Jakarta – Indonesia's best-known writer, Pramoedya Ananta Toer, is a surprise critic of the country's new President, Mr Abdurrahman Wahid. Pramoedya dismisses the President as "part of the elite ... that implemented fascism and ran the country by terror ... everyone became afraid and those who wanted to live had to become a hypocrite".
Chain-smoking kretek cigarettes and blackened after stoking a rubbish fire in the narrow street outside his house in east Jakarta, Pramoedya talks about what he sees as the revolution still to come in Indonesia.
"There will be social unrest," he says. "For example, those farmers whose land was taken away from them have started to rebel. These are the seeds of social revolution ... until now Indonesia has not had a real leader so I cannot imagine what will happen."
Aged 75 and hard of hearing after a soldier, years ago, hit him in the head with a rifle butt, Pramoedya dismisses Mr Wahid's overtures to him, including being one of the first dissenters invited to the palace to meet Indonesia's first democratically elected president. "It was not important to me," he says.
Although both men spent years opposing the military-dominated rule of former President Suharto, Pramoedya says that Mr Wahid is not a break with the elite who have always ruled Indonesia.
Best known for the Buru Tetrology, a series of novels written while he was on the Buru prison island, the slightly stooped but still sprightly Pramoedya says he complained to Mr Wahid about the injustices inflicted on him during Mr Suharto's rule, including the taking of a family house and destruction of eight unpublished scripts. "That's not all ... I lived for my writings and during the New Order [Suharto] era my writings were forbidden," he says.
Mr Wahid asked Pramoedya to write down a list of what he had lost and give it to his protocol people. "I didn't do it. I have lost confidence in Indonesia's elite," he says, pulling hard on another kretek and cupping his ears to hear the questions.
Pramoedya says that Mr Wahid wanted to talk about his writings of a long-ago maritime Indonesia. "He said he had established a maritime ministry," Pramoedya says. "After that he didn't have anything to talk about. It seems he only wanted to embrace all groups."
Pramoedya's words are steely, uncompromising. There is no acknowledgement that Indonesia is going through a difficult transition from dictatorship to democratic rule, the military is being reformed and pushed out of their dominant role in society and Mr Suharto is under a renewed Attorney-General's investigation for corruption.
Asked whether he would go back to Buru, the island where he spent 12 years struggling to survive with thousands of other alleged leftists after being arrested on the night of 13 October 1965, in the shadow of a nationwide purge, Pramoedya shakes his head. "No."
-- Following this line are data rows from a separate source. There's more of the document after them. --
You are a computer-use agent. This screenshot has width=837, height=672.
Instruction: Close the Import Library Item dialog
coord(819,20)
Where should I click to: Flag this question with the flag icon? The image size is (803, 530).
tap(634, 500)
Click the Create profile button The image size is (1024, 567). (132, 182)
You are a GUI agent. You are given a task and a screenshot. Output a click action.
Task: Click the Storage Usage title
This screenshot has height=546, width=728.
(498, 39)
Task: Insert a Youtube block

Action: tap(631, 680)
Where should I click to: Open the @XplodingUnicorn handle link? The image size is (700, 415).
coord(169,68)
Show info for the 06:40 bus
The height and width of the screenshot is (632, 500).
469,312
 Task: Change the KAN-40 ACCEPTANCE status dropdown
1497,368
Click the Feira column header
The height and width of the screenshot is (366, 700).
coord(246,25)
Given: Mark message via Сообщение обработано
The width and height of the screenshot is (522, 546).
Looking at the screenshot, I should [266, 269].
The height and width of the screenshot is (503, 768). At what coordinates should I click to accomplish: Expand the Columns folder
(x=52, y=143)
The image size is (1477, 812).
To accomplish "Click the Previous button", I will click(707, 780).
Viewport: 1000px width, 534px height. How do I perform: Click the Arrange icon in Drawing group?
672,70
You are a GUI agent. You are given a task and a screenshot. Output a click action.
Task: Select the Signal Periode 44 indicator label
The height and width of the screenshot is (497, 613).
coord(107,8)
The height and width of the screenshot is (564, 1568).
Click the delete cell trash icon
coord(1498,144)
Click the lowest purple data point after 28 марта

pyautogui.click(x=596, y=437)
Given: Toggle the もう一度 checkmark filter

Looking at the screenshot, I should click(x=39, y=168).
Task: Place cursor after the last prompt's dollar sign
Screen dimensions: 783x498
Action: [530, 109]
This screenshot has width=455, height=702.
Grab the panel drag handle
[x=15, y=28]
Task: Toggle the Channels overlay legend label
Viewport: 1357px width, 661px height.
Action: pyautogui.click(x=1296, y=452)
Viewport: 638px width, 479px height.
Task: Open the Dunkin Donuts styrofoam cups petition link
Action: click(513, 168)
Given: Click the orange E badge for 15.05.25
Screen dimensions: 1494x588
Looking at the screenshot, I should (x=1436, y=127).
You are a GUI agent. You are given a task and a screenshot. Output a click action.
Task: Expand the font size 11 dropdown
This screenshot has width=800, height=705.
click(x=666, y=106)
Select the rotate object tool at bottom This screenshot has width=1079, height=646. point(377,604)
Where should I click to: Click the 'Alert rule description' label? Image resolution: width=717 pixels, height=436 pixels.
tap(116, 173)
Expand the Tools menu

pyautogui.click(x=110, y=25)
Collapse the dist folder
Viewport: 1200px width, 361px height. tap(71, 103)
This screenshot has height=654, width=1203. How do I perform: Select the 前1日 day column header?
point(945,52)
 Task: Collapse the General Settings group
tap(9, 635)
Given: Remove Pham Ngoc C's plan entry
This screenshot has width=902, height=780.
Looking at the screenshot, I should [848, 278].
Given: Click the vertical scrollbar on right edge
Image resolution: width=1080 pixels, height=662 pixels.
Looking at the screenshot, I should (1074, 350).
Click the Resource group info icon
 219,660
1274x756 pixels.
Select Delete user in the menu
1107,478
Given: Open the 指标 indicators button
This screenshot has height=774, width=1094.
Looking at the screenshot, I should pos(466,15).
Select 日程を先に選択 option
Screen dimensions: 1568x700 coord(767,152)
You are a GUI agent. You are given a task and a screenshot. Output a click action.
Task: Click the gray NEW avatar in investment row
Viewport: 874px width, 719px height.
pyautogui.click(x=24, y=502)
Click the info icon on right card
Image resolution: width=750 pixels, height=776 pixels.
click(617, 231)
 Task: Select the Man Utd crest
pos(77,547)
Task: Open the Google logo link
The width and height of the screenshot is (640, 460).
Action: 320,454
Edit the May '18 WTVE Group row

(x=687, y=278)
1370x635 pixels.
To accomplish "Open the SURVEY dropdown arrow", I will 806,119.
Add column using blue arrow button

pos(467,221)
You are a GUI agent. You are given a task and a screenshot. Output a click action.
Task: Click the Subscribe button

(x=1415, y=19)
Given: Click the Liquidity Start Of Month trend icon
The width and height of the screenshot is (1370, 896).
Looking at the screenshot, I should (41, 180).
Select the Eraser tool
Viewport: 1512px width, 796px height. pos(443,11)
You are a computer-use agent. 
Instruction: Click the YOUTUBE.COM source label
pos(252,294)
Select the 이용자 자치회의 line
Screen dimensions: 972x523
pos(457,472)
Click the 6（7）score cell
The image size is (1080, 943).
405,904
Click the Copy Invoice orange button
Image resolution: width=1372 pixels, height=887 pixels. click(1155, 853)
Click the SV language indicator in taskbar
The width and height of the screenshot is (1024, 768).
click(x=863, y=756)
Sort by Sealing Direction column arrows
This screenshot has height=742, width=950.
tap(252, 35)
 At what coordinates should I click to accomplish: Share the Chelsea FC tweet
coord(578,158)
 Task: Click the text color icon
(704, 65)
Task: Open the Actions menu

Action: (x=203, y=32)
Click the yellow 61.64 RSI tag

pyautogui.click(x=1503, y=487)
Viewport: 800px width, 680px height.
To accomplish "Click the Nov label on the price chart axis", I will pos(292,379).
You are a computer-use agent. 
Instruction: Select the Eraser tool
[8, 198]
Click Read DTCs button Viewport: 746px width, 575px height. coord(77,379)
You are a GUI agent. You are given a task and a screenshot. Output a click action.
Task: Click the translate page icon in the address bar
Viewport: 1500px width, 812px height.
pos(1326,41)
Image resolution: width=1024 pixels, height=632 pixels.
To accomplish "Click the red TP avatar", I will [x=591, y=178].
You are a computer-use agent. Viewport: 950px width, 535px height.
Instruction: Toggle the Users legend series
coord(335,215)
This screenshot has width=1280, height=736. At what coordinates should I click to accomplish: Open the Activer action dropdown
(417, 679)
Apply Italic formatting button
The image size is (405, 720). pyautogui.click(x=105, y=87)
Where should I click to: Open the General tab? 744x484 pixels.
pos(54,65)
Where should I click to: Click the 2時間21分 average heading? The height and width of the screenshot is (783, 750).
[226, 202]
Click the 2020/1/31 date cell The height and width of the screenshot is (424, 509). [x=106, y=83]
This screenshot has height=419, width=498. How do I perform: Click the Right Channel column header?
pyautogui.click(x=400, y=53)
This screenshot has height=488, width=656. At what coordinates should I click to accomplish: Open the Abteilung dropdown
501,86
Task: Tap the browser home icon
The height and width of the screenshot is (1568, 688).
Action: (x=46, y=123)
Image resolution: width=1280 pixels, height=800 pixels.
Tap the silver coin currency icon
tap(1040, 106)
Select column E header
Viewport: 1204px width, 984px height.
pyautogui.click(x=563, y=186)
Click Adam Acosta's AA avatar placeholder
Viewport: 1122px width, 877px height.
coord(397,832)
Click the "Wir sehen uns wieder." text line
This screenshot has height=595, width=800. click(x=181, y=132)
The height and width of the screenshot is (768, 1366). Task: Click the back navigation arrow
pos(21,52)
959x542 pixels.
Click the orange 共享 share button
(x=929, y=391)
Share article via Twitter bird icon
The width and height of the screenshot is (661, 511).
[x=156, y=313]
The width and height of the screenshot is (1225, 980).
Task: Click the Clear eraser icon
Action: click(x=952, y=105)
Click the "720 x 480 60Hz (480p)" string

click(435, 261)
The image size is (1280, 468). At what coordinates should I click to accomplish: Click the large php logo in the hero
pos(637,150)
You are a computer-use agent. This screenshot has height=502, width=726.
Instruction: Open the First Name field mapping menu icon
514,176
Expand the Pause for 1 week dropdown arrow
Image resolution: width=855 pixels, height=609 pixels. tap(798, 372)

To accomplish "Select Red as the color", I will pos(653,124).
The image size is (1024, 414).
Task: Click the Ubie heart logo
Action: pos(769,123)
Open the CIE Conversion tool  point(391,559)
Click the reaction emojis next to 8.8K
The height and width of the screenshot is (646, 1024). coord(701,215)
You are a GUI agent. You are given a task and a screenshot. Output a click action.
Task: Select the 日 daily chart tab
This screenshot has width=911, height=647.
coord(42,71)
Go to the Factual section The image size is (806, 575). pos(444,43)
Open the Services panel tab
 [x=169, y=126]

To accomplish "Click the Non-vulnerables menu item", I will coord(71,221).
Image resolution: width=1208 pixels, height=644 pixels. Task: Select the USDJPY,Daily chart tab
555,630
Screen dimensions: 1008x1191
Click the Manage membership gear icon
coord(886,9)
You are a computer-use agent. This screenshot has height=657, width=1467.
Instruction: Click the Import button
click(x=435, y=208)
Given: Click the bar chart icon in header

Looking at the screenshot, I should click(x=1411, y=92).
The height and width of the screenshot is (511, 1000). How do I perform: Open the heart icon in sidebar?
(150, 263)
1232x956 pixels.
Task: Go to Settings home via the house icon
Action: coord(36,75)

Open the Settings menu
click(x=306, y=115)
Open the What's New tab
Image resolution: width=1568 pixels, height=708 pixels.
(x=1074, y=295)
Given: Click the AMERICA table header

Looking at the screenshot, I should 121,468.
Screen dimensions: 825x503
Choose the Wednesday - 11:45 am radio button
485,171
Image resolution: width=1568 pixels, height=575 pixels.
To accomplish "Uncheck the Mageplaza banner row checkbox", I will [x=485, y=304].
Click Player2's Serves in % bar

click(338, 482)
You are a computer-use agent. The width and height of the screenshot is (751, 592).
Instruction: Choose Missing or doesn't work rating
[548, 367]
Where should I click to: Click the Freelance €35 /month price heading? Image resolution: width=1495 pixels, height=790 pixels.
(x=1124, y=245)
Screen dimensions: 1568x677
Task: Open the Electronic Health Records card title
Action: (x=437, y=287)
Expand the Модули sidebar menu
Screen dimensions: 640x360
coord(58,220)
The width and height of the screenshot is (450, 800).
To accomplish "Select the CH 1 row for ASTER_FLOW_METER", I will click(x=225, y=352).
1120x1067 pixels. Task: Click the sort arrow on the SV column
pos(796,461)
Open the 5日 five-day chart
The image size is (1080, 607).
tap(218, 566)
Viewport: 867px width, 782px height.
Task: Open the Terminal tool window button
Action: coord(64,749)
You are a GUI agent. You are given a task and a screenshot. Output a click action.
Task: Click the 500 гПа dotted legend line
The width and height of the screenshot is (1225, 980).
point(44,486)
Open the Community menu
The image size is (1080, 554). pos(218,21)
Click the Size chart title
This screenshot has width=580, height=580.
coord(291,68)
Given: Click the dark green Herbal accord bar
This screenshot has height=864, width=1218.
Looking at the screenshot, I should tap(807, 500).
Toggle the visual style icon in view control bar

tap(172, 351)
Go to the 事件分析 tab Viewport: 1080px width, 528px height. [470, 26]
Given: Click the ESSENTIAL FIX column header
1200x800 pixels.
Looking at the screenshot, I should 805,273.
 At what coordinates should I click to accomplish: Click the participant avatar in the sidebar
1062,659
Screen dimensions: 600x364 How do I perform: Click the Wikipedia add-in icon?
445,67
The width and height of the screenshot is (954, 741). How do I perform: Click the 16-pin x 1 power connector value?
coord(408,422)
He reaches for his faded book, The Mute's Soliloquy, which includes parts of his clandestine writings and has for years sat on a coffee table in the lounge room of his large timber bungalow. "Here are lists of my friends who were killed or are missing," he says. "Until now no case has been taken to court. I hope there is international concern. These people were unarmed, forced into labor. It was difficult to find food and they were killed."
He recalls the day that guards machinegunned 11 prisoners "just for entertainment." He recalls how he and other prisoners had to grow food not only to feed themselves but their guards.
Pramoedya's knuckles tighten when asked about Mr Wahid's promise to pardon Mr Suharto if he is found guilty by a court. "Suharto must be held responsible for the things he has done ... he should be taken to trial," he says. "Perhaps it should happen in East Timor because that is where there were the latest mass killings."
After his release from Buru in 1979, Pramoedya was banned from receiving visitors and remained under state surveillance. It was not until late last year that he left Indonesia for the first time in 40 years, visiting the United States, Canada and Europe.
Even then he thought he would be arrested at the airport. "I went with many people ... if I was not allowed there would have been big demonstrations," he says.
In 1992 Pramoedya stopped reporting to the East Jakarta military command post, although officers until several years ago still regularly checked up on him, and foreign visitors, especially journalists, still risked getting put on the Suharto regime's notorious immigration black list if they dared call on him.
Now the Pramoedya living room is a magnet for young writers and activists. The old man receives them with cups of steaming Javanese coffee and a wide and relaxed smile, revealing a gap in his teeth.
But visitors now never hear the tap of his typewriter. The man whose writings and books are still being translated and published around the world and have been world best-sellers, pauses and looks to the ground when asked how long it is since he wrote a book. "I can't remember, maybe 1984," he says.